Tráfico de droga resiste nos escombros do S. João de Deus

Público (16 Out)
Tráfico de droga resiste nos escombros do S. João de Deus
O Bairro S. João de Deus, fica na zona oriental do Porto. “Em Fevereiro de 2003, teve início uma mega-intervenção urbana destinada a transformá-lo.” Foram realojadas 273 famílias e despejadas 71.
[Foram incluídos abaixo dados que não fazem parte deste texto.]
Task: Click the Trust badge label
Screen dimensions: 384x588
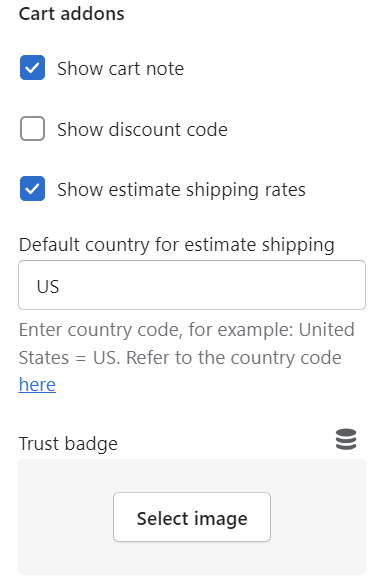Action: coord(68,444)
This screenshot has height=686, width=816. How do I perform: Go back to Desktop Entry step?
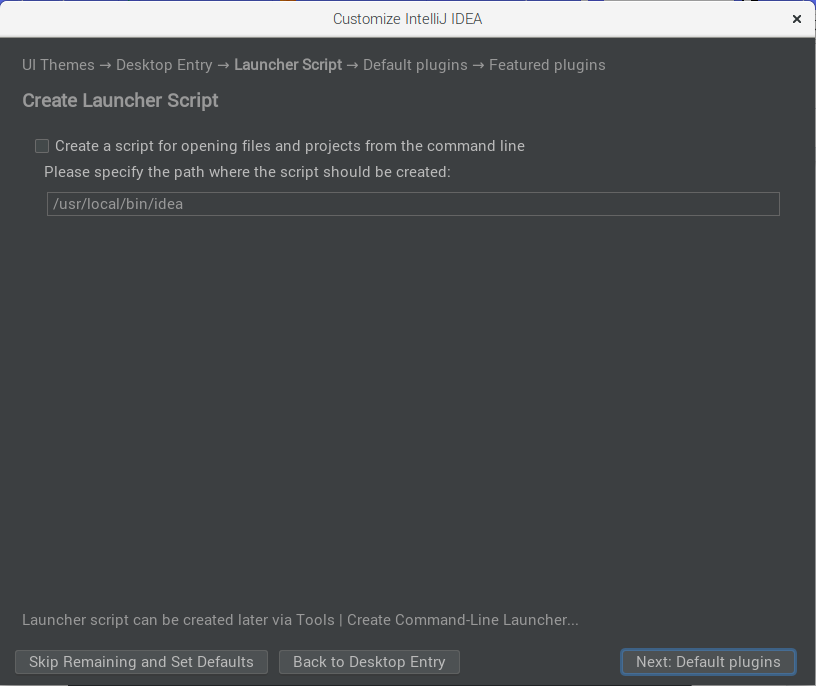point(369,662)
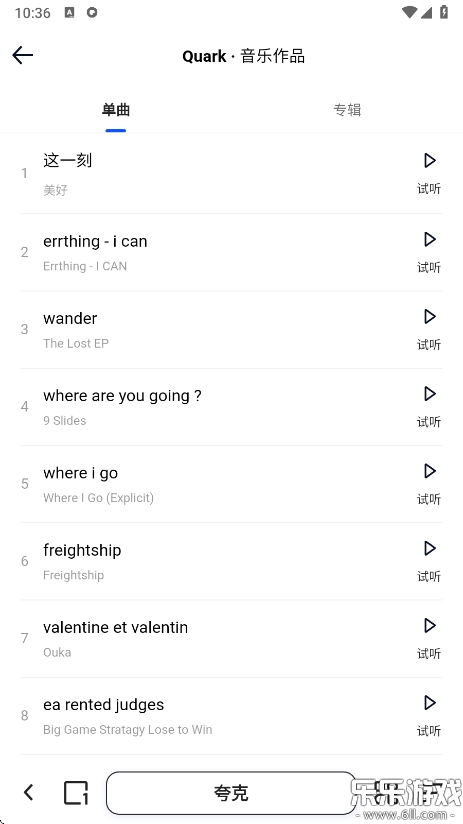
Task: Switch to the 专辑 albums tab
Action: 347,110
“Enquanto houver casas vazias, vamos ocupando as casas. Quando demolirem os blocos todos, fica um exército de ciganos na rua”, ameaçou José Maria Fernandes, presidente da associação Viquingues, ao ser despejado por alegado uso de habitação para actividade ilícita. Também Manuel Fernandes foi despejado por falta de título de legitimação de ocupação; vive ali há 36 anos, diz que a Luta Contra a Pobreza lhe deu casa, e que Rui Rio (Presidente da Câmara) o tirou de lá. E acrescenta: “A gente só está aqui para não dormir ao relento. Isto nem tem água. Não se pode tomar banho!” A humidade apoderou-se dos tectos e tudo cheira a mofo. Mesmo em frente ao bloco escorrem odorentos esgotos a céu aberto. Manuel fez como os ressacados, encontrou um buraco e enfiou-se nele. Está a contestar a acção de despejo em tribunal, como dezenas de outras famílias, quase todas de etnia cigana. “Não tenho alvará, porque houve um incêndio na casa de um vizinho e os bombeiros encheram a minha casa de água”.